CPEE: Given the somewhat indirect path you took to a career in private equity, what is your advice for Tuck students who know they want to pursue that line of work right out of business school?

Barris: If there is a pattern to my career, it is this: I put myself in positions where interesting "accidents" could happen. I answered a letter on the bulletin board at Tuck that led to my first job at GE. That letter was about a job in plastics—and it wasn't the job I eventually got. It also wasn't the typical way one went about getting a job at GE at that time, since most folks interviewed for the traditional corporate GE track. I created an opportunity for myself by accepting the fact that I didn't know where that first job was going to lead. Later on, I created the same sort of opportunity for myself by initially associating myself with NEA in a nontraditional way. Throughout my career, there are plenty of similar examples.

So, I guess the lesson is that you have to take some chances and be open-minded. You can't be too rigid and try to plan every move of your career. If you network and get involved in many different areas, opportunities will come your way. You don't have to know at the outset exactly what effect each decision will have on your future. I don't believe in luck. I believe in the intersection of opportunity and preparation.

To those MBAs who want to pursue careers in the venture capital or buyout areas, I would say this: Private equity is still a relatively ill-defined industry; it is beyond the cottage stage, but it's not yet mature.

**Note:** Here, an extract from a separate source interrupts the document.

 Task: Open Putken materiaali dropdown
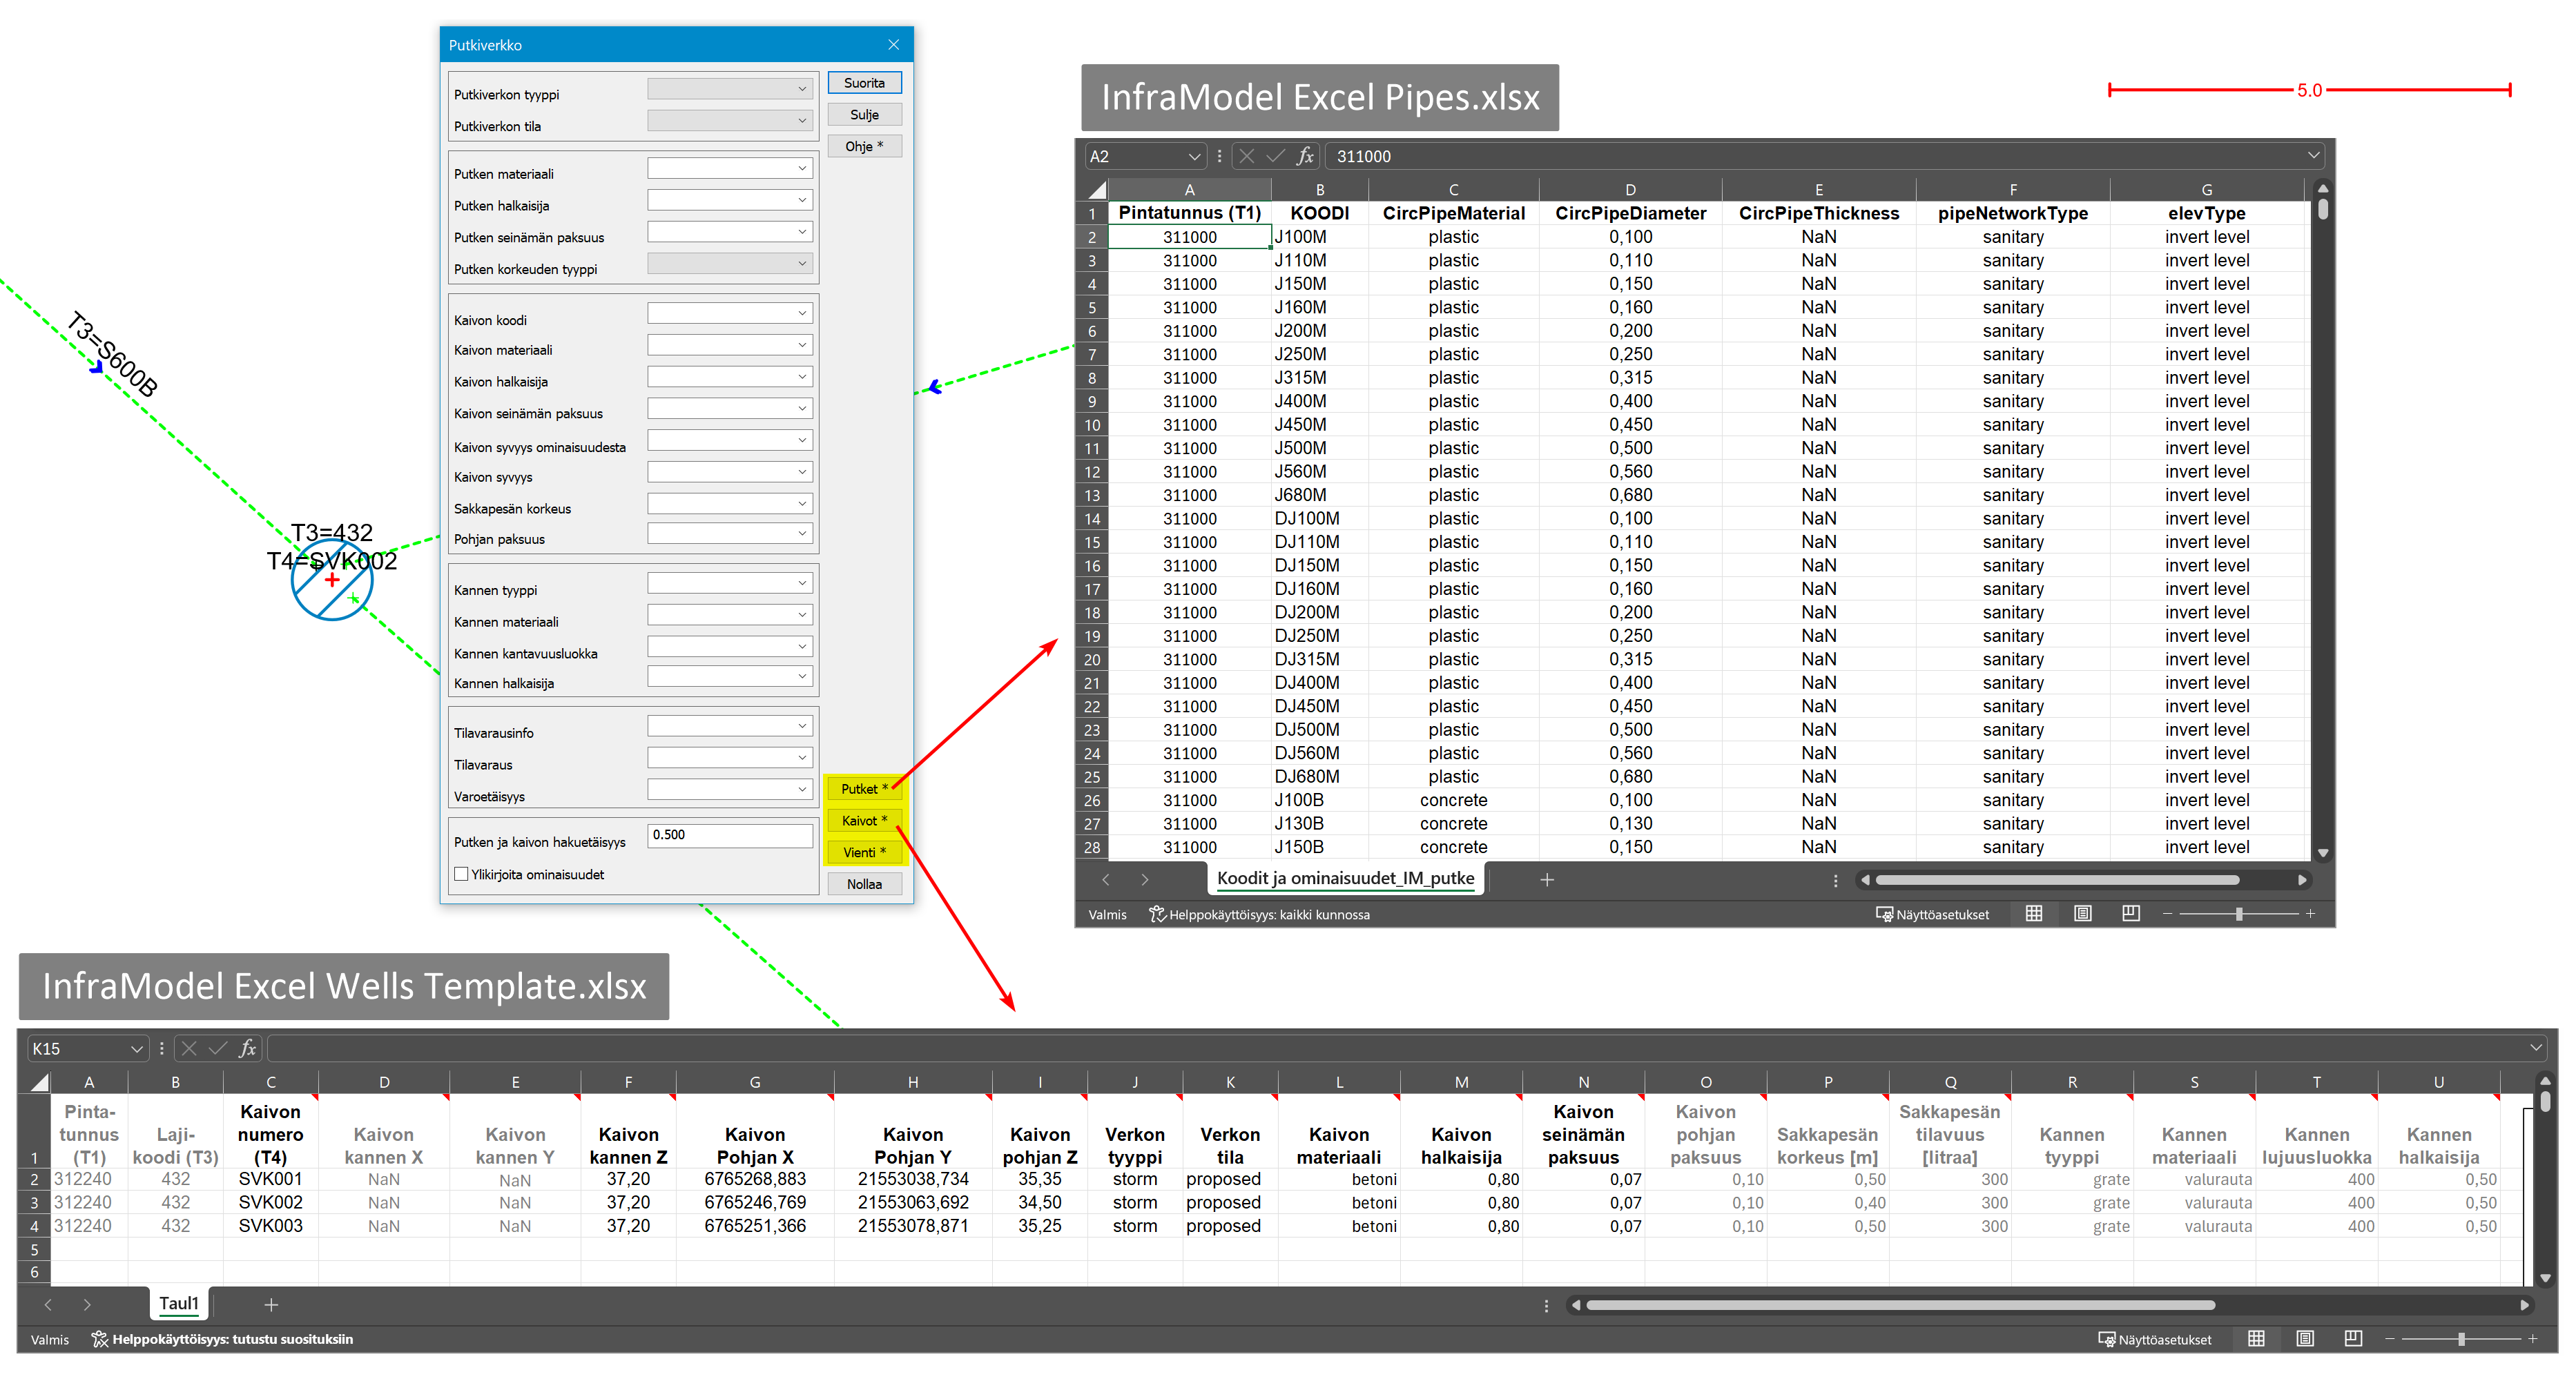[x=802, y=169]
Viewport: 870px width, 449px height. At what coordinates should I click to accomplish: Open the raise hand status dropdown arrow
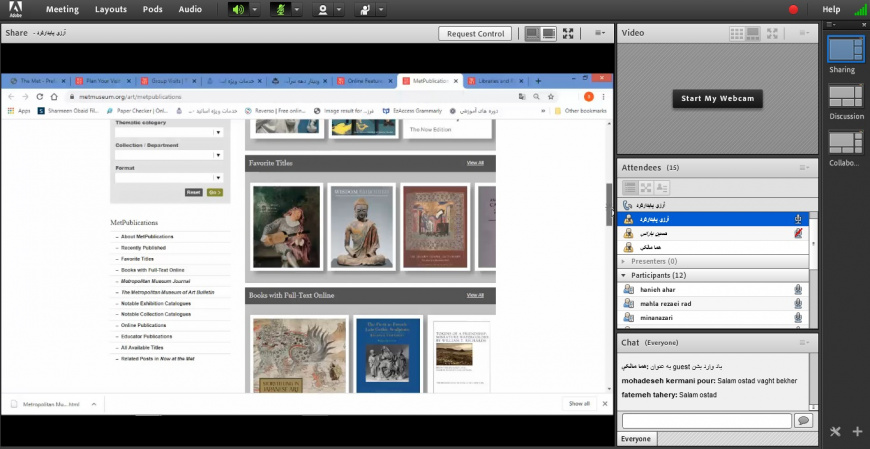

Thus there is no well-defined way to enter the business (like there is for MBAs entering the investment banking industry, for example). I came in from the operating side of the business. I am biased of course, but I believe (at least for VCs) that the best strategy is to get industry experience first. Then you can leverage that industry experience back into the VC business. Industry experience is less important as you get into more transaction-oriented businesses (such buyout), but VC is not really transaction oriented. Working with the company after the transactional phase is the most important thing, and, if you don't know that industry and you haven't sat in the seat of the guy you are counseling, you are not that valuable. In today's very competitive environment, deals are won and lost based on VCs being able to really understand companies' situations.

CPEE: So you don't subscribe to the model of MBAs joining VC firms right out of business school?

Barris: I am going to contradict myself here: If you can get one of those jobs right out of business school, take it. Private equity is a hard industry to get into, so if the opportunity presents itself, make the most of it. But I think you become more valuable to venture firms, and it's ultimately easier to succeed in the business, if you've been in industry first.